■ **EXERCISE DIRECTIONS**
Each record beneath this line should be returned exactly as it is.

■ **PROVIDED MATERIAL**

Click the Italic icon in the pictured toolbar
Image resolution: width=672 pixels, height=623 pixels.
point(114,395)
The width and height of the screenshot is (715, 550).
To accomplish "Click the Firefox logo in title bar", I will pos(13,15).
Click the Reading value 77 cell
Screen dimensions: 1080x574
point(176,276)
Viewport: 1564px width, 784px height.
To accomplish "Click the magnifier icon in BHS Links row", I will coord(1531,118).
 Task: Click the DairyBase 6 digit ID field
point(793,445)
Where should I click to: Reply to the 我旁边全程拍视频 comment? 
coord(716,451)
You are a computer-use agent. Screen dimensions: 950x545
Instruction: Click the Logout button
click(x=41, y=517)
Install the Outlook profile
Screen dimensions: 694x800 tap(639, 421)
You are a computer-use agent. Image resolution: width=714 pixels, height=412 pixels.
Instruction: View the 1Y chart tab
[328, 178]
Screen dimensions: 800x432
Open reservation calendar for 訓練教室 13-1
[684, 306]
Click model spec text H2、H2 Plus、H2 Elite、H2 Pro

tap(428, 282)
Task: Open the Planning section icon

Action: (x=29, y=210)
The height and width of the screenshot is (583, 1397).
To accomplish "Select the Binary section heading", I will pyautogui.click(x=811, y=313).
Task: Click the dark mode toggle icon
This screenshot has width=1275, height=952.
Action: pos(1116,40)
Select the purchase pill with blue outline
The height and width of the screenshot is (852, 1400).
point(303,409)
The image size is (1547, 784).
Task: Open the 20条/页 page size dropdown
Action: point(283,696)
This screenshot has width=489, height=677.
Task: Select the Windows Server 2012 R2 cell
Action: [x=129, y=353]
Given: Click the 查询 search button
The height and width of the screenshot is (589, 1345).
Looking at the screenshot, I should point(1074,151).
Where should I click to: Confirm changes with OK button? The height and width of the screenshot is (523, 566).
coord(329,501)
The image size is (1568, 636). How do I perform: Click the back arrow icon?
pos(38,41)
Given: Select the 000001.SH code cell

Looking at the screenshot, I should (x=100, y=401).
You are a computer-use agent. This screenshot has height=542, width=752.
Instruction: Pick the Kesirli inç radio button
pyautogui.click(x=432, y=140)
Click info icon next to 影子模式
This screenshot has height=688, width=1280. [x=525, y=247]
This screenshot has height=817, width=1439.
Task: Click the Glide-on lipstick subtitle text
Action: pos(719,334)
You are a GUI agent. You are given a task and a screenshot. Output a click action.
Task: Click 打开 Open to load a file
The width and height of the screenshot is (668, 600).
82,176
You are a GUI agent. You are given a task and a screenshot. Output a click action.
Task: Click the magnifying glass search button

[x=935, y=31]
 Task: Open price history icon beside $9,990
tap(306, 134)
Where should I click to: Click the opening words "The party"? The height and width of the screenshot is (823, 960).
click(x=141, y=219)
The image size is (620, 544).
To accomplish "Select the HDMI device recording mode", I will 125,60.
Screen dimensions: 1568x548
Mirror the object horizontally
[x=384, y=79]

■ **WORKED SOLUTION**
Click the Italic icon in the pictured toolbar
Image resolution: width=672 pixels, height=623 pixels.
point(114,395)
The width and height of the screenshot is (715, 550).
To accomplish "Click the Firefox logo in title bar", I will pos(13,15).
Click the Reading value 77 cell
Screen dimensions: 1080x574
point(176,276)
Viewport: 1564px width, 784px height.
To accomplish "Click the magnifier icon in BHS Links row", I will coord(1531,118).
 Task: Click the DairyBase 6 digit ID field
point(793,445)
Where should I click to: Reply to the 我旁边全程拍视频 comment? 
coord(716,451)
You are a computer-use agent. Screen dimensions: 950x545
Instruction: Click the Logout button
click(x=41, y=517)
Install the Outlook profile
Screen dimensions: 694x800 tap(639, 421)
You are a computer-use agent. Image resolution: width=714 pixels, height=412 pixels.
Instruction: View the 1Y chart tab
[328, 178]
Screen dimensions: 800x432
Open reservation calendar for 訓練教室 13-1
[684, 306]
Click model spec text H2、H2 Plus、H2 Elite、H2 Pro

tap(428, 282)
Task: Open the Planning section icon

Action: (x=29, y=210)
The height and width of the screenshot is (583, 1397).
To accomplish "Select the Binary section heading", I will pyautogui.click(x=811, y=313).
Task: Click the dark mode toggle icon
This screenshot has width=1275, height=952.
Action: pos(1116,40)
Select the purchase pill with blue outline
The height and width of the screenshot is (852, 1400).
point(303,409)
The image size is (1547, 784).
Task: Open the 20条/页 page size dropdown
Action: point(283,696)
This screenshot has width=489, height=677.
Task: Select the Windows Server 2012 R2 cell
Action: [x=129, y=353]
Given: Click the 查询 search button
The height and width of the screenshot is (589, 1345).
Looking at the screenshot, I should point(1074,151).
Where should I click to: Confirm changes with OK button? The height and width of the screenshot is (523, 566).
coord(329,501)
The image size is (1568, 636). How do I perform: Click the back arrow icon?
pos(38,41)
Given: Select the 000001.SH code cell

Looking at the screenshot, I should (x=100, y=401).
You are a computer-use agent. This screenshot has height=542, width=752.
Instruction: Pick the Kesirli inç radio button
pyautogui.click(x=432, y=140)
Click info icon next to 影子模式
This screenshot has height=688, width=1280. [x=525, y=247]
This screenshot has height=817, width=1439.
Task: Click the Glide-on lipstick subtitle text
Action: pos(719,334)
You are a GUI agent. You are given a task and a screenshot. Output a click action.
Task: Click 打开 Open to load a file
The width and height of the screenshot is (668, 600).
82,176
You are a GUI agent. You are given a task and a screenshot. Output a click action.
Task: Click the magnifying glass search button

[x=935, y=31]
 Task: Open price history icon beside $9,990
tap(306, 134)
Where should I click to: Click the opening words "The party"? The height and width of the screenshot is (823, 960).
click(x=141, y=219)
The image size is (620, 544).
To accomplish "Select the HDMI device recording mode", I will 125,60.
Screen dimensions: 1568x548
Mirror the object horizontally
[x=384, y=79]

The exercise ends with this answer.